_WORK REQUEST_
Filter the records below, keeping only lines with the string "computer".

_DATA FOR REVIEW_
******
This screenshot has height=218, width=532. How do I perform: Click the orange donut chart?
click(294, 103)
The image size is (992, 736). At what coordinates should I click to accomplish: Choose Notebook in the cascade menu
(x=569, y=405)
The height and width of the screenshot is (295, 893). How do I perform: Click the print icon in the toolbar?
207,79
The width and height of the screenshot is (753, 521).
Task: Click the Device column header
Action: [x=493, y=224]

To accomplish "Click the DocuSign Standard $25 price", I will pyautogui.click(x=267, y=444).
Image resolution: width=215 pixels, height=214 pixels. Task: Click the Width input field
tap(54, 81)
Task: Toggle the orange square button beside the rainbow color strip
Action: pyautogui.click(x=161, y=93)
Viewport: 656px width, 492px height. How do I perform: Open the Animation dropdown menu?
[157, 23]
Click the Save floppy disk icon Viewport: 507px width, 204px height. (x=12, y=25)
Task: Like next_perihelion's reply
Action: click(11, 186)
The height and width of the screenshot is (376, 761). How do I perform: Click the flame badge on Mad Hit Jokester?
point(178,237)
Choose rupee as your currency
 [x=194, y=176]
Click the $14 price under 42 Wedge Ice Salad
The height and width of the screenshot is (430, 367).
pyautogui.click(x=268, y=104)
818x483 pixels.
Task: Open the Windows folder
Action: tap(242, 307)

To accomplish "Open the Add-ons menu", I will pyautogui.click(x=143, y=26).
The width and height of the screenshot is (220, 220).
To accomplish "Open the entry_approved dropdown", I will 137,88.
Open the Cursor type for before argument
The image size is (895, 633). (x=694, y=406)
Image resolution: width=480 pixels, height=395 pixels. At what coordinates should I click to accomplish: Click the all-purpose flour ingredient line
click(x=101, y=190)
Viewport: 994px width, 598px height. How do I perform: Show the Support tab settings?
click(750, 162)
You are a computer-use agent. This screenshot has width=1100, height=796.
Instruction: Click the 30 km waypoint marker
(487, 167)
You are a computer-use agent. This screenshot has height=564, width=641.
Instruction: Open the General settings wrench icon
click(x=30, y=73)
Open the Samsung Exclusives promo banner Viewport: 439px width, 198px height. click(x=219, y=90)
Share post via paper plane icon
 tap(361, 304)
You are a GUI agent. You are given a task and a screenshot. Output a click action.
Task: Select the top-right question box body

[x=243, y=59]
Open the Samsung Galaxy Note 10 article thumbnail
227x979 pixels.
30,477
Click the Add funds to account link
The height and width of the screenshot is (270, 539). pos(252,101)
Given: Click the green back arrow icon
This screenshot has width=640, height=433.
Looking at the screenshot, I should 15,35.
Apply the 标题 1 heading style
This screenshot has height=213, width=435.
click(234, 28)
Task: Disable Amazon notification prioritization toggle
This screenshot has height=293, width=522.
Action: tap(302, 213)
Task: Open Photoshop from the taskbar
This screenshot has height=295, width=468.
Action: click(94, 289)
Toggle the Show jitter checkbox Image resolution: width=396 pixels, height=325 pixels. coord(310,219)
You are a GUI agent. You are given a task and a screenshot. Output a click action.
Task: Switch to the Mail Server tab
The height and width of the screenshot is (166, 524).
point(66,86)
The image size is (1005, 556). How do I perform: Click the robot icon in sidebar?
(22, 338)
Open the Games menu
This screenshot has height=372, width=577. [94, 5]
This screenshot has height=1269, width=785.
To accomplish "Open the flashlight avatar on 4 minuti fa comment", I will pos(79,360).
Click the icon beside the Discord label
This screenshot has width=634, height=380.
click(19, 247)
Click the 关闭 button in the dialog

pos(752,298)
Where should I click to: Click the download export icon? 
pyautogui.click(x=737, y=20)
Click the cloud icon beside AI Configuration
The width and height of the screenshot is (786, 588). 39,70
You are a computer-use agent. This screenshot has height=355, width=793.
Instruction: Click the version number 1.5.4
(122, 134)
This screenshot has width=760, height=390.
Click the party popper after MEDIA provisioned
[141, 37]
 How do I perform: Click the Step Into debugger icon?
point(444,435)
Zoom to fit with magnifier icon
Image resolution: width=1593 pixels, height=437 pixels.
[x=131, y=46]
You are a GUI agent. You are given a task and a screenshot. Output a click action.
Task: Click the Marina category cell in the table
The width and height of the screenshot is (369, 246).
******
_EXPECTED ANSWER_
You are a computer-use agent. This screenshot has width=1100, height=796.
You are a computer-use agent. This screenshot has height=564, width=641.
You are a computer-use agent. This screenshot has height=355, width=793.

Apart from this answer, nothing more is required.